By Local Democracy Reporter
A LEVEL crossing rated one of the most dangerous in the east of England could be replaced by a pedestrian underpass.
Council documents show the aim of removing of the crossing on Grays High Street is to prevent people from jumping the closed gates or using the level crossing, which is located close to the platform, as a means of avoiding paying rail fares.
The council has employed design firm Steer to collaborate with National Rail on the £27.4million underpass but the partnership has caused several setbacks.
When the plans for the underpass first began to come together, the rail company was expected to provide up to £4million in funding but at the end of 2016 they slashed this to just £700,000.
Cost estimates set out in the initial design stage by National Rail were also used as the basis for the council’s application for £10million in funding from the Government’s Local Growth Fund but ended up being £1.5million higher than predicted.
The council was successful in its bid for £10.8million from the growth fund and National Rail is now expected to fund the additional £1.5million to offset the increase.
However, its budgets are under review and a new council report published in December notes that “some of this funding may be lost” by March 2019.
Overall the council hopes to fund the project through a combination of grant funding, money from National Rail and £9million allocated from the council’s capital budget.
The December report has been published ahead of a regeneration scrutiny meeting on January 8 where members will discuss how the design work is progressing.

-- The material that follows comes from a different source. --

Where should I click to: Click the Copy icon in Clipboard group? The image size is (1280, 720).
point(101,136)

They will also look at a draft timeline for the scheme which has several milestones in 2019 including the launch of a public consultation in February and the submission of an outline planning application in August.

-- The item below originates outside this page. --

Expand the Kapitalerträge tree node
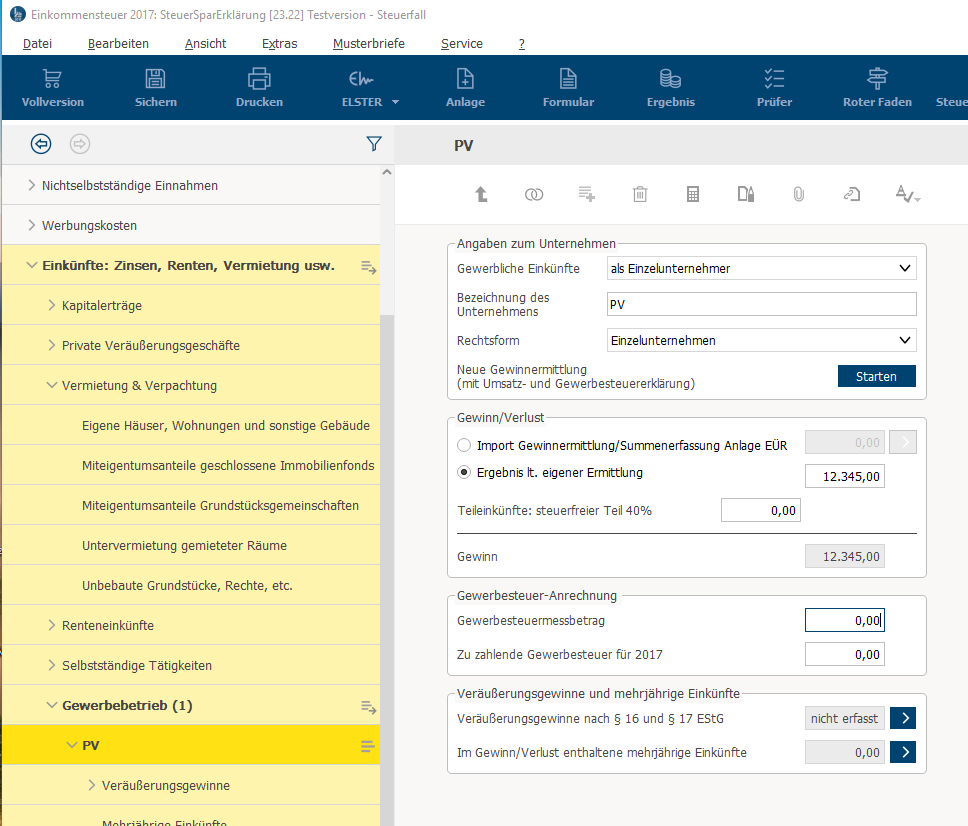 click(52, 305)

Detailed design work is due to be completed by the third quarter of 2021 and construction work is set to begin in the third quarter of 2022.
The underpass is at the centre of a wider scheme which the council calls the Grays South Regeneration Project. Another part of this is a £10million redevelopment of the council’s civic offices which has attracted criticism from residents and opposition Labour and Independent councillors because it was approved to move forward without a business case that indicated how residents would benefit.